Ben Millwood-Harris, manager of Artwords, which has shops in Shoreditch and London Fields, agreed. “I don’t think we’ll qualify [for the rates relief]. We’ve got two outlets so I don’t think it will make any difference to us at all," he said. "I do hope it will make a difference for smaller, single outlet bookshops.”
Meanwhile Mike Cherry, national chairman at the Federation of Small Businesses (FSB), welcomed the fact that the chancellor has listened to the small business-led campaign on business rates.
"The £435 million of new money is a direct and much-needed response to those facing astronomical hikes in their business rates," he said. "This immediate relief is vital in the short-term, and action on more frequent revaluations will also help."

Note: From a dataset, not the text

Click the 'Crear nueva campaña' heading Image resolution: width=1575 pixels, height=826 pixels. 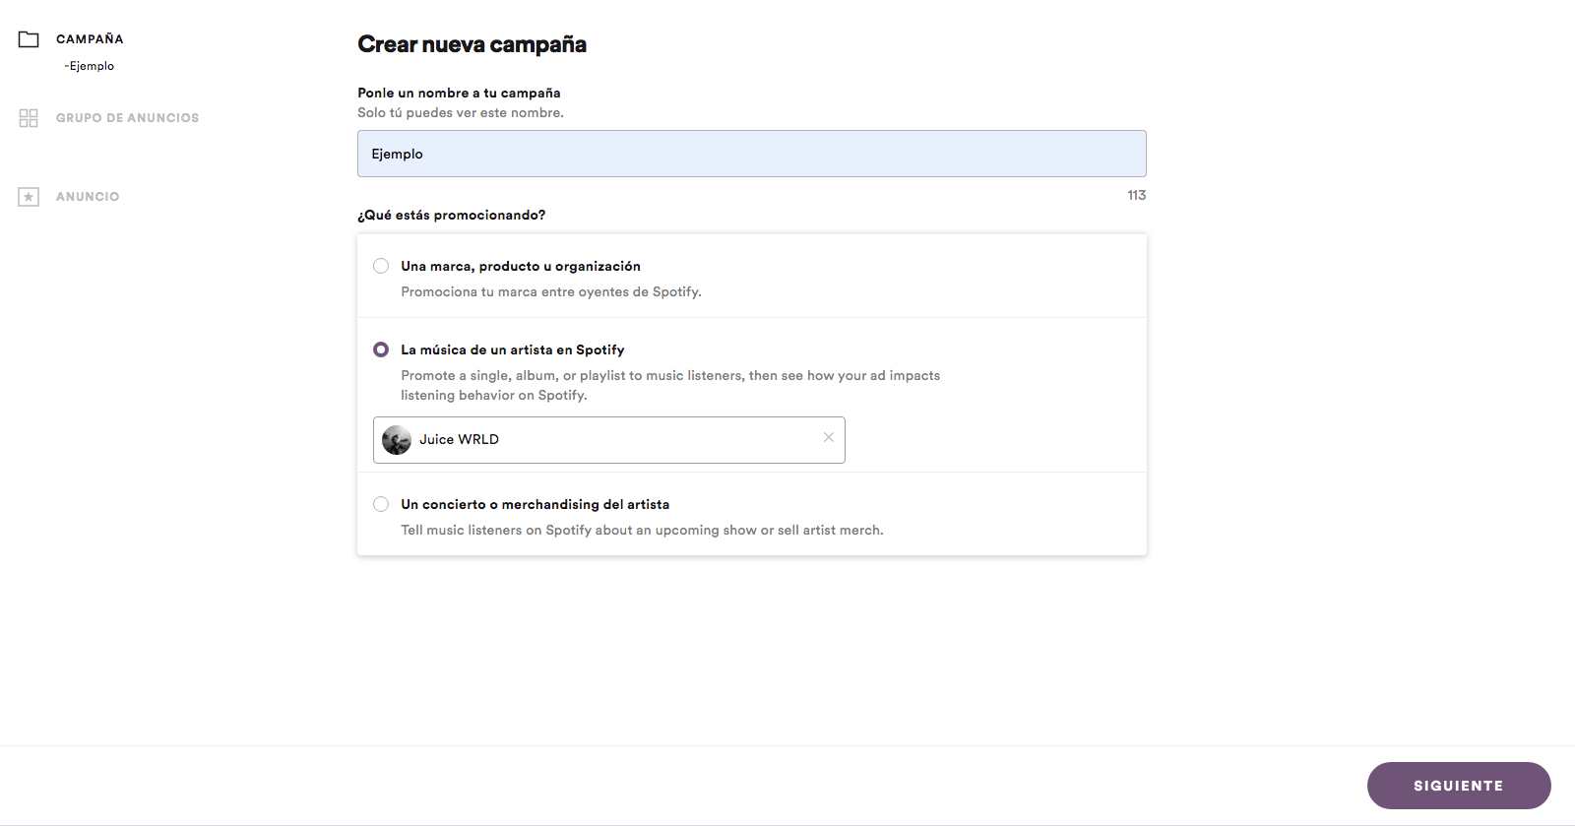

However, Helen Dickinson, chief executive of the British Retail Consortium (BRC), was concerned that the new business rate relief measures added “complexity to an already impenetrable system” and called the £435m figure a “drop in the ocean”.
“We hope that the relief measures will help some of those businesses hardest hit by the revaluation, albeit only temporarily,” she said. “However, more short term relief measures continue to add complexity to an already impenetrable system. £435 million is a drop in the ocean compared with the £25 billion a year that the tax raises. This is yet another sticking plaster on a chronically ill patient – an unsustainable property tax higher here than anywhere in the developed world."
She said the body agreed with Hammond that a business rate review was urgently needed and any new system must be “fit for purpose in the 21st century” and “incorporate business tax in its entirety and not be constrained by the technicality of fiscal neutrality around business rates”.